Вектор веры мучительно работает в сознании всю жизнь, от отрицания его значимости: во что верить-то, когда сплошная, упорная и неумолимая биохимия всё определяет? до порывов и полётов, связанных с умилением внутреннего состава сияющей лёгкостью; сильный запах охватит в соборе: линии и каллы, испуская волны благоухания, смешанного с ладанно-свечным духом, разыграют невероятную симфонию ароматов… Мрамором белеющие женские бёдра, с лёгким треугольников купального белья, поражают внезапной близостью: дама немолода, хотя сложением отличается аппетитным и, устроившись на пёстрой подстилке недалеко у дороги, точно дарит себя солнцу в не меньшей мере, чем пространству людей…
— Вы одиноки? Вам не скучно? Хотите, я почитаю вам стихи?
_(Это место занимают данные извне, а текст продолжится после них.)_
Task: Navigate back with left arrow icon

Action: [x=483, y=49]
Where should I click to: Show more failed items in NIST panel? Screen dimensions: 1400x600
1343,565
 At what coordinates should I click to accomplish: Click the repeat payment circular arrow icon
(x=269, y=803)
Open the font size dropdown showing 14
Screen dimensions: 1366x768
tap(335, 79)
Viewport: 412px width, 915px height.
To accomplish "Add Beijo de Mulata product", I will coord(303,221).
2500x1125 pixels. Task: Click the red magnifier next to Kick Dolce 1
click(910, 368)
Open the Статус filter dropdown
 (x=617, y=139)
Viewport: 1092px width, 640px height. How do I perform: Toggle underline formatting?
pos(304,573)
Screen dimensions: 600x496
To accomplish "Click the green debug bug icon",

Одинокий, одетый, не собирающийся загорать немолодой человек присаживается рядом, вопросом поражая её, приподнимающуюся так, что туго и спело вырисовывается виноградная грудь, и солнечные очки, скрывающие взгляд, бликуют…
— Стихи? Да нет… — она смеётся, выдернув зачем-то травинку лёгкой рукой… — Я одна хочу побыть… Попробуйте подойти вон к той! — И быстрым жестом указывает на недалеко раскинувшуюся соседку.
Почему бы и нет? Та, полная и стройная одновременно, в бледно-синем купальнике, лежит, запрокинув руки за голову, струятся каштановые волокна волос, и, показывая миру гладко выбритые шелковистые подмышки, будто дразнит его… Ну, подойди… Только не про стихи: не нужны они вовсе… Топчи траву дальше, пока пускающий слюни соблазн пялится в душу, не объясняя своих вечно работающих механизмов. Всегда отменно отлажены, не нуждаются в смазке.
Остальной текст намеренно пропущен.